Challenges -
a – Decide whether each statement below agrees with the match report that follows. Answer yes or no for each, quoting the words of the report that settle it.
(i) Ireland's next game, on Tuesday, is at home to Georgia.
(ii) Ireland replaced a striker with a defensive midfielder with about ten minutes left.
(iii) Gibraltar looked the brighter side in the last 15 minutes.
b – Using the match report below, answer each question on its own line, marked to match:
(i) What was the final score?
(ii) Which goalkeeper made a superb save to deny Gibraltar?
(iii) Which two Ireland players received yellow cards?
c – List every person named in the match report below.

Rocky start for new regime as Hendrick helps Ireland to win ugly
Gibraltar 0 Ireland 1
A goal, and a win, for the Republic of Ireland at last, after a long spell without either of those concepts coming their way.
But the pain that comes with watching Ireland remains very much intact, yesterday's 1-0 win away to Gibraltar a test of endurance, not a feast for the eyes.
The idea that replacing the manager will automatically cure all the ills in Ireland's game was blown to shreds in the howling winds of Gibraltar, Mick McCarthy facing a very, very stiff test to make this team a force again, a bigger challenge on the way on Tuesday at home to a Georgia side who have always caused bother to Ireland.
The strong wind and the plastic pitch were factors in the overall poor quality of the game and the Irish display, but the lack of real chances on goal, the absence of fluid play, and the fact that Ireland took off a striker and replaced him with a defensive midfielder with almost 20 minutes to go, to shore up and protect a 1-0 lead against the second-worst team in Europe, summed up the awfulness of the evening.
Even when Ireland scored, having just survived a major scare when Darren Randolph pulled off a superb save to deny Gibraltar what would have been the biggest goal of their time as an international team, they failed to kick on and make their supposed superiority count. In fact, Gibraltar looked like the brighter side in the last 15 minutes, the classy Liam Walker with the potential to score and make himself a hero on the Rock.
But for Ireland, it was scrappy stuff, summed up by needless yellow cards for James McClean and Enda Stevens, bookings that could prove costly down the road in this campaign, though Mick McCarthy will be pleased to have come away with a win.
The result is of course all that matters in the end but the evening in Gibraltar was deeply frustrating, especially in the first half. Ireland owned possession for long spells with Gibraltar unable to do much with the ball in the brief periods when they had it, as you'd expect from a side who are ranked so low.

Provided material -
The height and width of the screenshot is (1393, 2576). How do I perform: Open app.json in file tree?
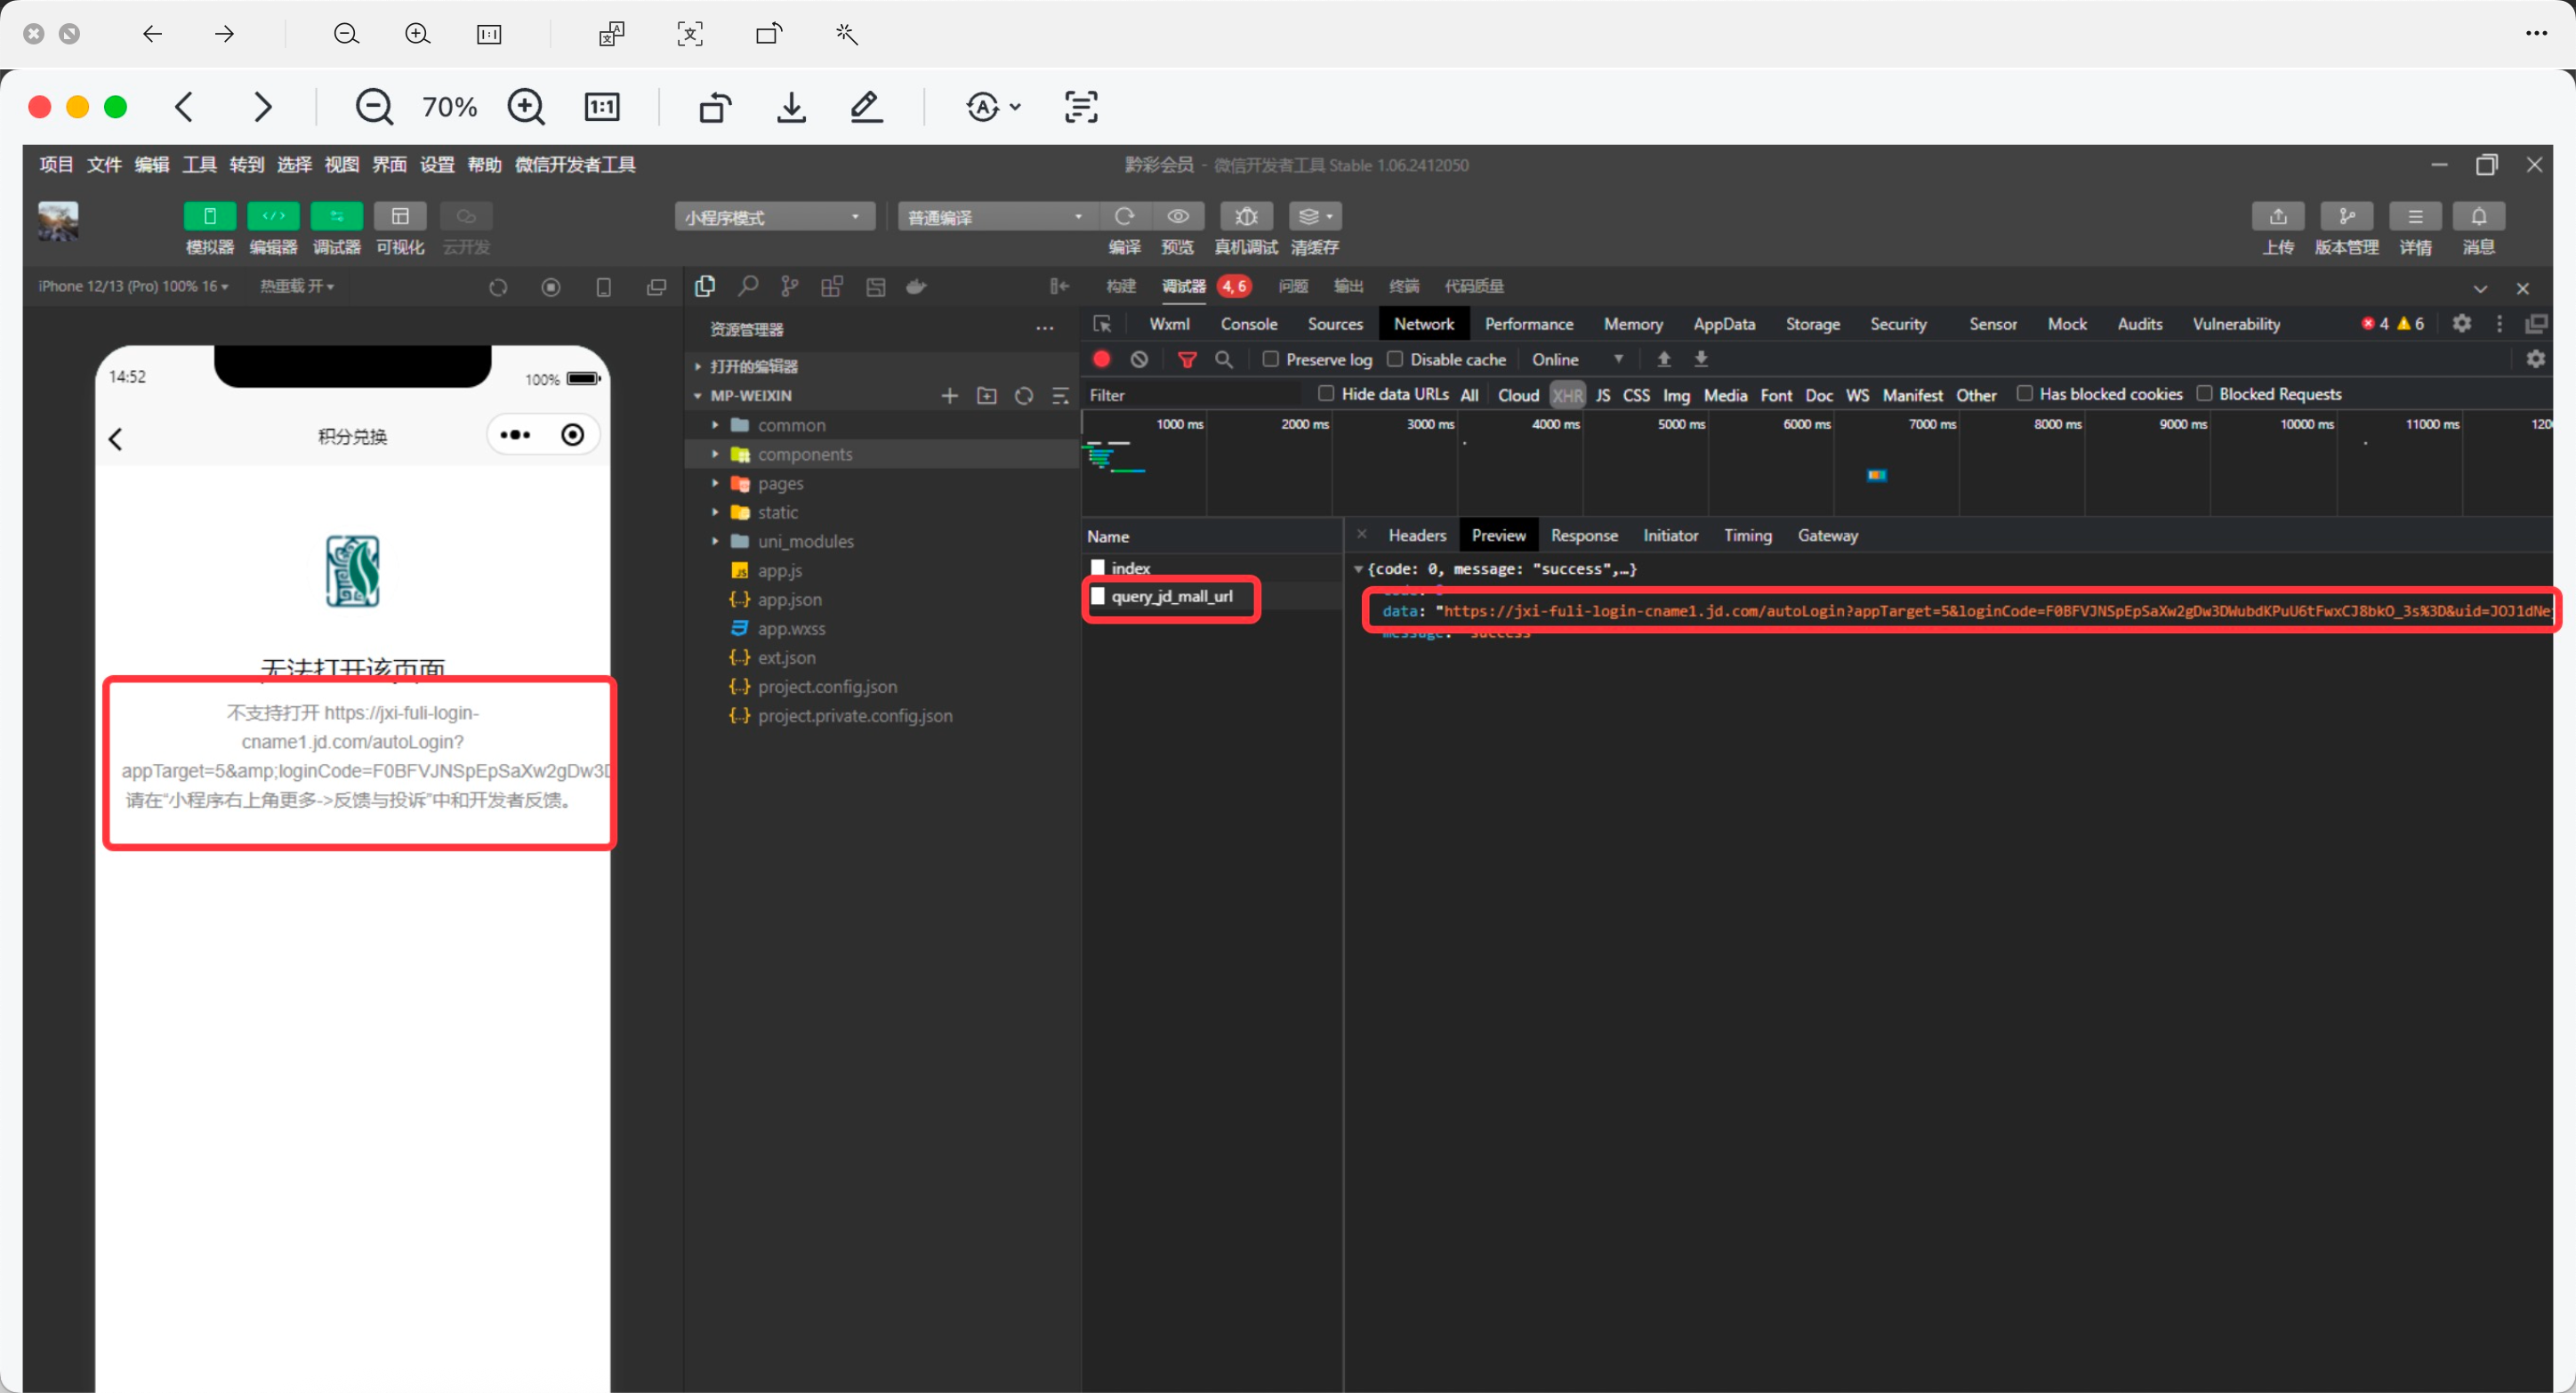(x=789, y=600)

Results for the exercise -
a –
(i) Yes: "a bigger challenge on the way on Tuesday at home to a Georgia side"
(ii) No: "replaced him with a defensive midfielder with almost 20 minutes to go"
(iii) Yes: "Gibraltar looked like the brighter side in the last 15 minutes"

b –
(i) Gibraltar 0, Ireland 1
(ii) Darren Randolph
(iii) James McClean and Enda Stevens

c –
Hendrick
Mick McCarthy
Darren Randolph
Liam Walker
James McClean
Enda Stevens